• _Task requirements_
Rewrite the items below, swapping every occurrence of "screenshot" for "screen capture" and leaving everything else unchanged. Omit the pictures from your answer.

————————

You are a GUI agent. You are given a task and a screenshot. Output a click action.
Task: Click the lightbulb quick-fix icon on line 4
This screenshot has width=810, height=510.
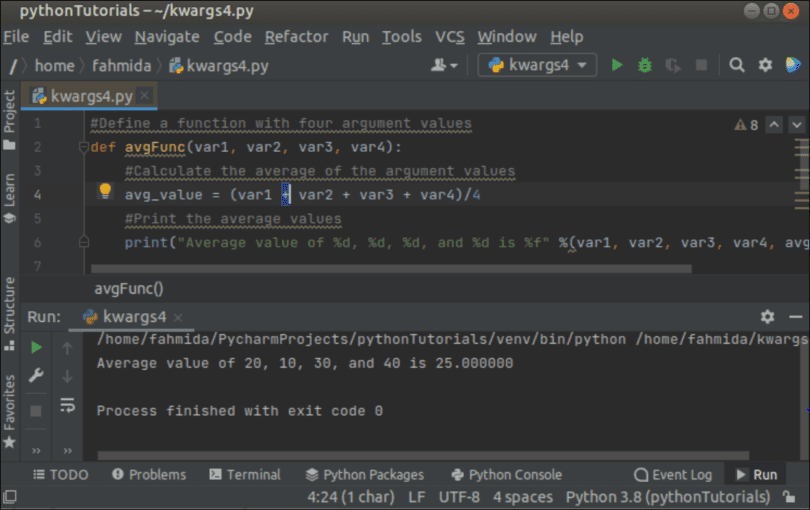105,192
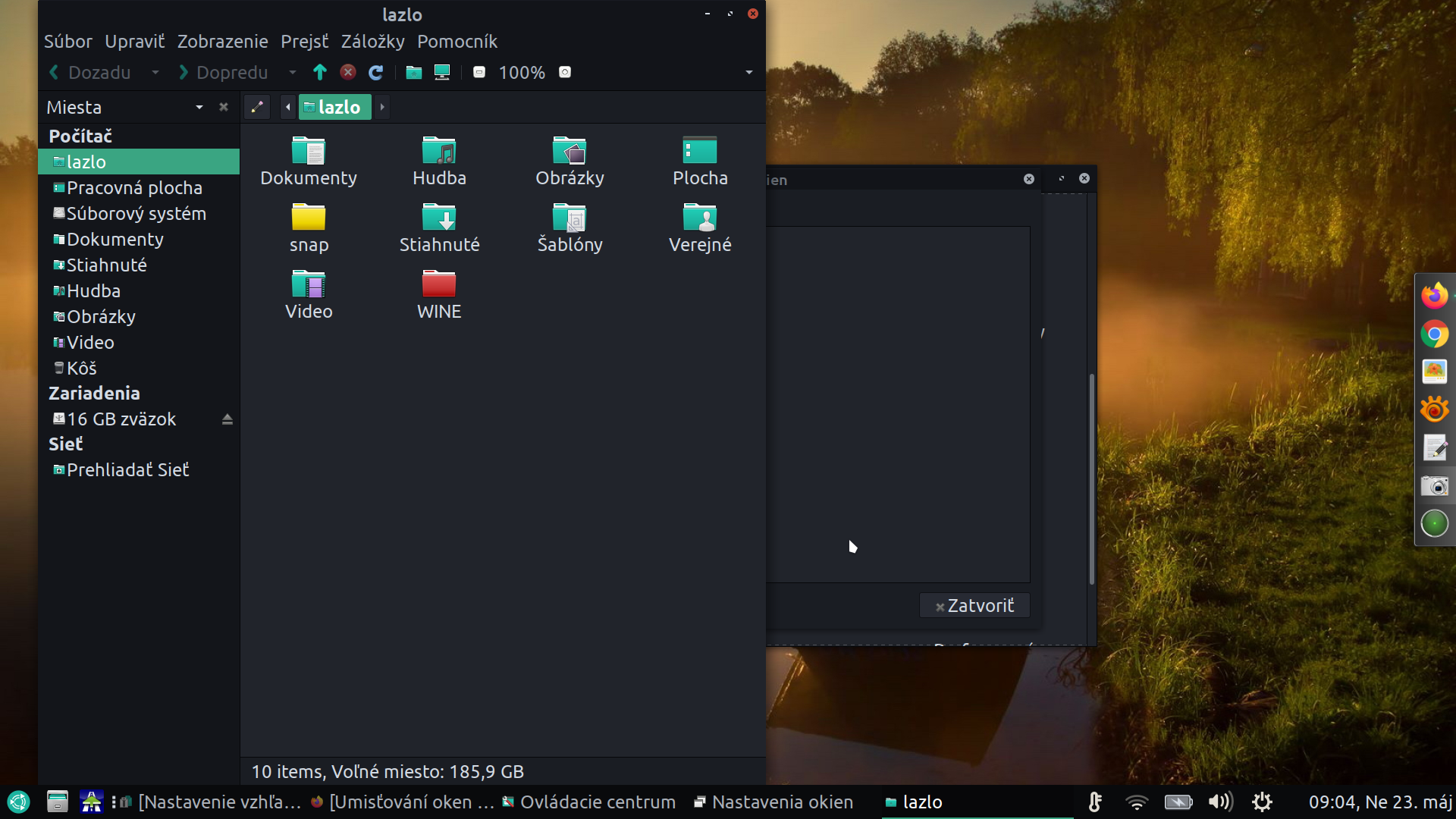Open the Zobrazenie menu
Viewport: 1456px width, 819px height.
pyautogui.click(x=222, y=42)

————————

• _Correct answer_
You are a GUI agent. You are given a task and a screen capture. Output a click action.
Task: Click the lightbulb quick-fix icon on line 4
This screen capture has width=810, height=510.
105,192
Open the Zobrazenie menu
Viewport: 1456px width, 819px height.
pyautogui.click(x=222, y=42)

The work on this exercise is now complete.